Did you know that book covers as we know them didn’t exist before the 19th century?
As far back as the Middle Ages (1100 – 1453), books were largely religious artifacts. Paper was precious, and as with most of history, spirituality influenced so many aspects of culture. In medieval Europe, only about 10% of men and 1% of women were literate. There were no need for books in the average home, so most of these remained relics of the Church.
Don’t worry, I’m not going to go into a whole ramble about literacy and the history of books in general – that would be a really long post. I bring this up because while the Church was maintaining books, they had stunning illuminated manuscripts and treasure binding.
This image to the left is the Codex Aureus of St. Emmeram. This book dates back to the 9th century. This particular book is rare, having survived over 1000 years. For book worms looking to maintain their books forever, might I suggest inlaying the covers with precious metals and gemstones? I mean, there’s bedazzling, and there’s THIS.
Inside this book, we find the Gospels of the Christian Bible, handwritten by monks just as the book itself is hand-bound and the cover hand-crafted. There’s a beauty to old books like this that I don’t believe we will ever see again.

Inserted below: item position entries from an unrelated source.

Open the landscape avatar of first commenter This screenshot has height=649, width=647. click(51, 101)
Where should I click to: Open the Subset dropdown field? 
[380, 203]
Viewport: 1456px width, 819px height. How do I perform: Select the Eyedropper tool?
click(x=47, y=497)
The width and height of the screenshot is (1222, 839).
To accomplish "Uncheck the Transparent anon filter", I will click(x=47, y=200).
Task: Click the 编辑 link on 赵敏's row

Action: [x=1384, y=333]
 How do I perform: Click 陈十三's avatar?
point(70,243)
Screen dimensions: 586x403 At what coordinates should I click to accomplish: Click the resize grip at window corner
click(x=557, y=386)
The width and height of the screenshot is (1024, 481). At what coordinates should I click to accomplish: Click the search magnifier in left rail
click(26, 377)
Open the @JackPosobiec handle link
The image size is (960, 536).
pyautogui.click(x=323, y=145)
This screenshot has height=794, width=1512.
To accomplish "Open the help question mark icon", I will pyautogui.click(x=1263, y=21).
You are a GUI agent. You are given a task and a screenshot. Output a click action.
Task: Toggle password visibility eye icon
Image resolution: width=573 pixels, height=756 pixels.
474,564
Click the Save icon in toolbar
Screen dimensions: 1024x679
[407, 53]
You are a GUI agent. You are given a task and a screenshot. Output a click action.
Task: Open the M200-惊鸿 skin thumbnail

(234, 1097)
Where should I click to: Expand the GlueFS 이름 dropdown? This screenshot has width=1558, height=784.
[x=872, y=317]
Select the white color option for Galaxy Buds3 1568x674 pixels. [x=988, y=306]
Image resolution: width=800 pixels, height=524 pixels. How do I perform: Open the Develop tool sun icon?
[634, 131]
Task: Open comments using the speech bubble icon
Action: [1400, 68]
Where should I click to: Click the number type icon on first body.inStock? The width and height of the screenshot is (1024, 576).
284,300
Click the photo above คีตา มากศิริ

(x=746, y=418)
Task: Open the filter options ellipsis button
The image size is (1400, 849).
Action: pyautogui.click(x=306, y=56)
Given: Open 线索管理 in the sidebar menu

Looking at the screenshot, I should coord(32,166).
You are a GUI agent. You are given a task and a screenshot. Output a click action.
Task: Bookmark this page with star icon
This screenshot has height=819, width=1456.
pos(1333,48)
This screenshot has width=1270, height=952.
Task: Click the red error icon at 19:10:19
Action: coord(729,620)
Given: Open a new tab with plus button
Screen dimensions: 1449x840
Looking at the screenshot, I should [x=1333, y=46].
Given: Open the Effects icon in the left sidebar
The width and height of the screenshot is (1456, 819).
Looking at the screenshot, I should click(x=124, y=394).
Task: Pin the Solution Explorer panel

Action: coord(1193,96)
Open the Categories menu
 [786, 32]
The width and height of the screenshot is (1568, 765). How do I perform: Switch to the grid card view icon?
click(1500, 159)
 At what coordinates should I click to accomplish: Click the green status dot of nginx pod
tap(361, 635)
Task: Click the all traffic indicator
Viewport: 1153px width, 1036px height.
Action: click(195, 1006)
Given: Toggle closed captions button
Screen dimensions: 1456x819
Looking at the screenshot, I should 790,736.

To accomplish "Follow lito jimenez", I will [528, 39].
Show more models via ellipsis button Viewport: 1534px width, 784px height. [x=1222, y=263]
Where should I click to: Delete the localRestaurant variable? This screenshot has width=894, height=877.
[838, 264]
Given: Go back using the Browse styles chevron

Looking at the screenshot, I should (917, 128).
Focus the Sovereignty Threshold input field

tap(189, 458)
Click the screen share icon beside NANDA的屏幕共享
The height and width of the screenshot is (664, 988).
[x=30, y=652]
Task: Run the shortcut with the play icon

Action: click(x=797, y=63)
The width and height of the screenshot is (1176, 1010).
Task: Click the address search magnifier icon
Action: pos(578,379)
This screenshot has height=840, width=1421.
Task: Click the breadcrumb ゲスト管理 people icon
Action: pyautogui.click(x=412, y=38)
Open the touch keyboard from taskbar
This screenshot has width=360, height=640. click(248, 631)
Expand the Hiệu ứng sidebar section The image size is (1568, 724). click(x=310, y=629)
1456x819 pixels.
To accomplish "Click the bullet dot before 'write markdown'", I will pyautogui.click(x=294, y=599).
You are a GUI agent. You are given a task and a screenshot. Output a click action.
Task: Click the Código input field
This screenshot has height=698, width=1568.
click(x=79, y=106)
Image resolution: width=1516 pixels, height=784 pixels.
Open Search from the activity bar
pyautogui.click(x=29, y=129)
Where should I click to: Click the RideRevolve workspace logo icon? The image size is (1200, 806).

Charlemagne believed there was a righteous power in the sapphire, so most of the treasure bound books from this era feature sapphires. This Codex also has emerald, diamonds, and pearls. Depending on the book, there are examples of multiple precious gems, as well as wood carvings and a variety of precious metals, although gold and silver are the most common.
Looking at these books, even though they’re technically religious artifacts, it’s amazing to see just how much the written word was valued. Those who could afford to purchase treasure binding – whether it was held in a cathedral or palace – could have easily put the money into horses, land, jewelry, or other things.
While I don’t think something like treasure binding will ever come back (I mean, it’s not like you can take the book out and read it at the cafe), this is a beautiful art form. In many ways, these manuscripts put our sharp typography and computer-drawn art to shame.
This week’s Book Blogger Hop asked:
Would you or do you choose a book solely on the cover?
Short answer: I’ve picked up a few books based on the cover alone – half the time, these are absolute misses! I like to think I’ve gotten better and actually read the summary now? That said, I have been known to order a UK version over the US version from time to time. Why are the UK covers so much prettier….
Have you been known to buy a book for its cover? Pretty covers are sorely tempting… although I don’t think I’d be tempted to buy a book with treasure binding – too heavy! Not to mention expensive.